Re: [RFC PATCH 2/2] livepatch: Clear relocation targets on a module removal

From: Joe Lawrence
Date: Wed Sep 04 2019 - 12:26:55 EST


On 9/4/19 4:49 AM, Petr Mladek wrote:
On Tue 2019-09-03 15:02:34, Miroslav Benes wrote:
On Mon, 2 Sep 2019, Joe Lawrence wrote:

On 9/2/19 12:13 PM, Miroslav Benes wrote:
I can easily foresee more problems like those in the future. Going
forward we have to always keep track of which special sections are
needed for which architectures. Those special sections can change over
time, or can simply be overlooked for a given architecture. It's
fragile.

Indeed. It bothers me a lot. Even x86 "port" is not feature complete in
this regard (jump labels, alternatives,...) and who knows what lurks in
the corners of the other architectures we support.

So it is in itself reason enough to do something about late module
patching.


Hi Miroslav,

I was tinkering with the "blue-sky" ideas that I mentioned to Josh the other
day.

I dunno if you had a chance to look at what removing that code looks
like, but I can continue to flesh out that idea if it looks interesting:

Unfortunately no and I don't think I'll come up with something useful
before LPC, so anything is really welcome.

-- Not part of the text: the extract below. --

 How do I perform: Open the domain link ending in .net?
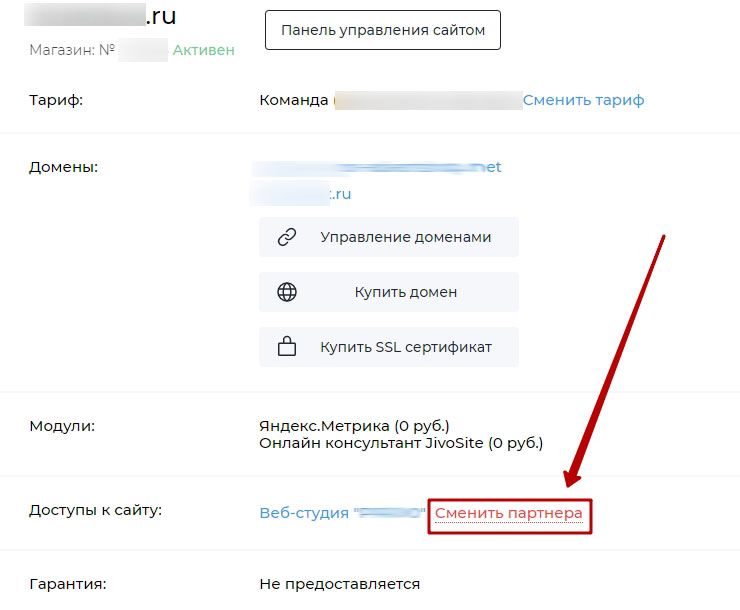(x=377, y=167)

https://github.com/joe-lawrence/linux/tree/blue-sky

A full demo would require packaging up replacement .ko's with a livepatch, as
well as "blacklisting" those deprecated .kos, etc. But that's all I had time
to cook up last week before our holiday weekend here.

Frankly, I'm not sure about this approach. I'm kind of torn. The current
solution is far from ideal, but I'm not excited about the other options
either. It seems like the choice is basically between "general but
technically complicated fragile solution with nontrivial maintenance
burden", or "something safer and maybe cleaner, but limiting for
users/distros". Of course it depends on whether the limitation is even
real and how big it is. Unfortunately we cannot quantify it much and that
is probably why our opinions (in the email thread) differ.

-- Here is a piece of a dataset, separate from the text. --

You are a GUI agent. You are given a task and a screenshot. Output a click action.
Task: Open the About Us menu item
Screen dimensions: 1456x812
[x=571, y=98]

I wonder what is necessary for a productive discussion on Plumbers:


Pre-planning this part of the miniconf is a great idea.

+ Josh would like to see what code can get removed when late
handling of modules gets removed. I think that it might be
partially visible from Joe's blue-sky patches.


+ I would like to better understand the scope of the current
problems. It is about modifying code in the livepatch that
depends on position of the related code:

+ relocations are rather clear; we will need them anyway
to access non-public (static) API from the original code.

+ What are the other changes?

+ Do we use them in livepatches? How often?

+ How often new problematic features appear?

+ Would be possible to detect potential problems, for example
by comparing the code in the binary and in memory when
the module is loaded the normal way?

+ Would be possible to reset the livepatch code in memory
when the related module is unloaded and safe us half
of the troubles?


+ It might be useful to prepare overview of the existing proposals
and agree on the positives and negatives. I am afraid that some
of them might depend on the customer base and
use cases. Sometimes we might not have enough information.
But it might be good to get on the same page where possible.

Anyway, it might rule out some variants so that we could better
concentrate on the acceptable ones. Or come with yet another
proposal that would avoid the real blockers.


Any other ideas?

I'll just add to your list that late module patching introduces complexity for klp-convert / livepatch style relocation support. Without worrying about unloaded modules, I *think* klp-convert might already be able to handle relocations in special sections (altinsts, parainst, etc.).

I've put the current klp-convert patchset on top of the blue-sky branch to see if this indeed the case, but I'm not sure if I'll get through that experiment before LPC.


Would it be better to discuss this in a separate room with
a whiteboard or paperboard?


Whiteboard would probably be ideal, but paper would work and be more transportable than the former.